Boone, N.C. Richie Williams is accustomed to big days at Appalachian State. Just last season, he set an all-division NCAA record with 28 straight completions in a single game.
Yet none of that should compare to today, when he and the Mountaineers play host to Furman in a Division I-AA semifinal hours before he receives his diploma. The game starts at noon, and the graduation ceremony is scheduled for 6 p.m.
Of course, after 41â2 long years of balancing football and school work, he's ready to move on.
"I'm so tired of going to class, it's ridiculous," Williams said with a big smile. "Finally, that's all I can say."
He might not have to use that degree in graphic arts and imaging just yet. The 6-foot-3, 190-pound quarterback has gotten interest from NFL scouts for the diversity of his skills - he seems just as comfortable in the pocket as he does running the option.
This season, while leading Appalachian State (10-3) to the final four for only the third time, he has completed 65 percent of his passes for 2,622 yards and 20 touchdowns while rushing for a career-high 914 yards.
He threw for 159 yards and rushed for 34 in a 36-8 loss to Kansas University on Sept. 10 at Memorial Stadium.
Williams was at his best a week ago against Southern Illinois, completing 20-of-28 for 367 yards in a 38-24 victory. No wonder he has drawn comparisons to Texas quarterback Vince Young, a Heisman Trophy contender who has similar talents.
As far as Williams is concerned, there is no comparison.
"I wouldn't go that far, man," he said. "Vince Young, he's younger than me, but I look up to him. That's a great compliment, but I just wouldn't go that far."
His teammates might disagree.
"I learn a lot from Richie," said sophomore tailback Kevin Richardson, Appalachian State's leading rusher with 1,277 yards. "Last year, I just tried to do everything Richie did. You learn everything from him - how to be successful, how to be humble. He's the best."
Well, at least in one category of the record book, that is true. Williams was nearly perfect Oct. 9, 2004, when he finished 40-for-45 for 413 yards against Furman - yep, the same team the Mountaineers face today. Along the way, he was accurate on those 28 consecutive throws, beating the previous mark of 23 set by Tennessee's Tee Martin in 1998.
Williams would settle for far less impressive numbers this time - as long as Appalachian State advances.
"As far as his numbers, Richie couldn't care less," coach Jerry Moore said. "He's interested in winning. This is his third year to be voted a captain, and I think that tells you what the players think about him and how much they respect him."
The same goes for Moore, who is completing his 17th season at the school in the mountains of North Carolina. He brought the Mountaineers this far five years ago, when they traveled to Montana and lost in overtime.
The only other trip to the semifinals came under coach Sparky Woods in 1987, a run that ended with a home loss to Marshall.

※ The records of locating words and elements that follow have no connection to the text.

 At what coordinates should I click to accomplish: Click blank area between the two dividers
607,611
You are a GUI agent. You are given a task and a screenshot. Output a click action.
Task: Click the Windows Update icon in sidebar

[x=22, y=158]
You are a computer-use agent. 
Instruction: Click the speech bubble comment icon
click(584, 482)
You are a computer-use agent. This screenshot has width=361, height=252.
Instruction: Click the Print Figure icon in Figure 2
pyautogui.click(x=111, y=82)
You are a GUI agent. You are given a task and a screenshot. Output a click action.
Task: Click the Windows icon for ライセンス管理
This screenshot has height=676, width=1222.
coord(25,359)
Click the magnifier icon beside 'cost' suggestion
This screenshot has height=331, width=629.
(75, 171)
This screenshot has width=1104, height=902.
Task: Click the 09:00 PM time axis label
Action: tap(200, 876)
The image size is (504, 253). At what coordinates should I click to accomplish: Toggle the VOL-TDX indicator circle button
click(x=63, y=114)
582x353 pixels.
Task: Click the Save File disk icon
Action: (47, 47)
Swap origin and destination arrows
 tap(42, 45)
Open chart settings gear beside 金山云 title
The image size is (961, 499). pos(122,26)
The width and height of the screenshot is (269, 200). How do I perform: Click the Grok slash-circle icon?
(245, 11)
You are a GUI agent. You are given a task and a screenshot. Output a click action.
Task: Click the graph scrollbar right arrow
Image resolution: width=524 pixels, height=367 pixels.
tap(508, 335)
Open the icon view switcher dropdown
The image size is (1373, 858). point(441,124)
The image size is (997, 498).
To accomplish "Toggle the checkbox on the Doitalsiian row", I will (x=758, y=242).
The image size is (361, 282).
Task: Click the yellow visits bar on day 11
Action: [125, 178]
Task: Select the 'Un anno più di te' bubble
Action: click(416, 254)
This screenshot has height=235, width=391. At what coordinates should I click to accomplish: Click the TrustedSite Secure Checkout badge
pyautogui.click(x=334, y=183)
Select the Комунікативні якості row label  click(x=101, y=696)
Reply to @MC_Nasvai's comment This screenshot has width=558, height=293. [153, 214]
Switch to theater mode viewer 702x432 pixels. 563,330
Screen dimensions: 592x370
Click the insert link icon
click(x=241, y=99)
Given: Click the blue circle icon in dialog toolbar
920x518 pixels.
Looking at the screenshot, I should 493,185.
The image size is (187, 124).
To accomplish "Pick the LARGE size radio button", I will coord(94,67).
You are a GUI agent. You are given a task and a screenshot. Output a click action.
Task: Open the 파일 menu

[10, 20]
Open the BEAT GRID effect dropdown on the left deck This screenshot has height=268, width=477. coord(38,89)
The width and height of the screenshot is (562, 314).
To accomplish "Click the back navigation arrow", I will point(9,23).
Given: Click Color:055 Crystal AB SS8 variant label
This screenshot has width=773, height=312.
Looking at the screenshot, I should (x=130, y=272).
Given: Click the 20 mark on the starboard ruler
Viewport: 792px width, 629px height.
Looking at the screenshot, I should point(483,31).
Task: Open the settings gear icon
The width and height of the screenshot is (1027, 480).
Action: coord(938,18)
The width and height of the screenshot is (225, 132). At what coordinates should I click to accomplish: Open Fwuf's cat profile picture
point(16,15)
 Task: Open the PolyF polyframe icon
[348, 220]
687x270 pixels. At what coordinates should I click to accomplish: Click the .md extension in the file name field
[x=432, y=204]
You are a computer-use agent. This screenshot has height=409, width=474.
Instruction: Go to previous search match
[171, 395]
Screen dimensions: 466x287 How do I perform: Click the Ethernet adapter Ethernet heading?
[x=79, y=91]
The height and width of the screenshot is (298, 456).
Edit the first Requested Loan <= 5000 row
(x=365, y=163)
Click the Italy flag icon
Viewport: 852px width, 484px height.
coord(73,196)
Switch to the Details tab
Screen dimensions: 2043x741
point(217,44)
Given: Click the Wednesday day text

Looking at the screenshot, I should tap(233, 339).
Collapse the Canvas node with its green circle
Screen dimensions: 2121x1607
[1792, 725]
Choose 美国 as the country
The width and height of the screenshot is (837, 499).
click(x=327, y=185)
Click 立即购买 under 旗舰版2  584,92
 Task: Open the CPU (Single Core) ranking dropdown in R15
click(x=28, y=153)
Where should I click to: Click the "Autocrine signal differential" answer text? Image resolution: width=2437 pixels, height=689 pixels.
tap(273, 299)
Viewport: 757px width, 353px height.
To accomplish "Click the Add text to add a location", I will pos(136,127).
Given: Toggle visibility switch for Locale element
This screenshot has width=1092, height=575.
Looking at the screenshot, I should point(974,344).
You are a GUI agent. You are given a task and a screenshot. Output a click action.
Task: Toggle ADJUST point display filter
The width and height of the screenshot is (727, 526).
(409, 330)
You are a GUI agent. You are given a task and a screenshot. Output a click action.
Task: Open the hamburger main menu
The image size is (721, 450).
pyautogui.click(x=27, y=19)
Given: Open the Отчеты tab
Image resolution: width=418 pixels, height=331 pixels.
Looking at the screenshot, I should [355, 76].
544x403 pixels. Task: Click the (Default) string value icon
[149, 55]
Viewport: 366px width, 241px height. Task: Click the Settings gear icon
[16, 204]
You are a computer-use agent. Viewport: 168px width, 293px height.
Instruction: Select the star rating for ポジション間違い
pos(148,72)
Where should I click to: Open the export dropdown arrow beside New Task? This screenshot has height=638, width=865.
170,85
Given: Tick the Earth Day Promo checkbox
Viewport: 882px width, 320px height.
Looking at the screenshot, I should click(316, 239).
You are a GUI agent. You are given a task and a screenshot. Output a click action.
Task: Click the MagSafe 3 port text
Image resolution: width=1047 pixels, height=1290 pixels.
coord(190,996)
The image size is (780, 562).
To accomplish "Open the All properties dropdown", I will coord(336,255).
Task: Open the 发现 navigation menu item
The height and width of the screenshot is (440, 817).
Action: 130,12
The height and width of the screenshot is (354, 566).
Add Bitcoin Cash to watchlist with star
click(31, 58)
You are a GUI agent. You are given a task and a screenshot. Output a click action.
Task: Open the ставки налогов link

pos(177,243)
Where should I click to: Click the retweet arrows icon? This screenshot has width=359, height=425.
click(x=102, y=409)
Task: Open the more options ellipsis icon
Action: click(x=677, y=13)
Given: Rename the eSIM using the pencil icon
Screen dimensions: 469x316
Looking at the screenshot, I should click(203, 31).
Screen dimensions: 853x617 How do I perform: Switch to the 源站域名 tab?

But that lack of a championship has done nothing to quell fan support, which always has been there for the program. During the regular season, Appalachian State averaged a crowd of more than 23,000 in a facility that has 16,000 actual seats.
It certainly helps that the opponent is a rival from the Southern Conference. Furman is the only visiting team with more than one appearance at Kidd Brewer Stadium that has a winning record (8-7).
The past six games in the series have been decided by a total of 15 points, including a 34-31 victory at home earlier this season for the Paladins. As is befitting in this rivalry, that one wasn't decided until Appalachian State had a field goal blocked on the final play.
And that's hardly the most exciting recent finish. Three years ago, Furman quarterback Billy Napier threw a touchdown pass with seven seconds left to give his team a 15-14 lead before coach Bobby Lamb opted to go for two and a three-point lead.
Napier's pass in the flat was intercepted by Josh Jeffries at the four, and he quickly pitched the ball back to speedier teammate Derrick Black. With a host of blockers, Black made it to the end zone virtually untouched, giving Appalachian State two points and a 16-15 victory.
The improbable comeback was dubbed "The Miracle on the Mountain," and an entire page in the Mountaineers' media guide is devoted to it. Williams and his teammates would like nothing better than to add another page with a victory today.
"It's been a wild ride," Williams said. "It's like someone is writing a story for us, and you couldn't have scripted it any better."